Copyright © 2020 Ma et al. This is an open-access article distributed under the terms of the Creative Commons Attribution License (CC BY 3.0), which permits unrestricted use, distribution, and reproduction in any medium, provided the original author and source are credited.

Abstract

High levels of the imprinted gene pleckstrin homology like domain family A member 2 (PHLDA2) correlate with tumor progression in several malignancies. Here, we investigated the effects of PHDLDA2 expression in CRC through assays of cellular proliferation, invasion, migration, and apoptosis.

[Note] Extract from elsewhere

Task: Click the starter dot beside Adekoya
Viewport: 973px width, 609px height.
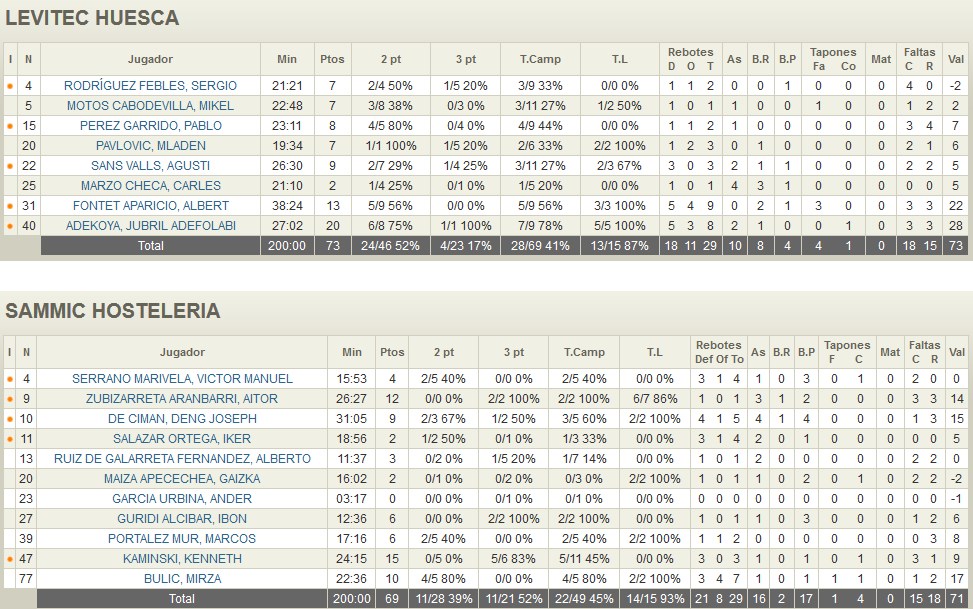Action: [x=10, y=226]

We also screened for possible mechanisms of action. Our results show that PHLDA2 was upregulated in CRC tissues. Knockdown of PHLDA2 inhibited cellular proliferation, invasion, migration, and epithelial-mesenchymal transition (EMT) in vitro. Knockout of PHLDA2 promoted cellular apoptosis, in part by activating autophagy. PHLDA2 knockout also inhibited tumorigenesis and expression of KI67 protein in vivo. The effects of PHLDA2 on autophagy and EMT were mediated in part via the PI3K/AKT signaling pathway. Taken together, these results suggest that downregulation of PHLDA2 inhibits tumor growth and PI3K, thereby promoting autophagy and inhibiting EMT, in part through the PI3K/AKT/mTOR and PI3K/AKT/GSK-3β signaling pathways.

Abbreviations

CRC: colorectal cancer; RT-qPCR: reverse transcription-quantitative polymerase chain reaction; CCK8: Cell Counting Kit-8; EMT: epithelial-mesenchymal transition.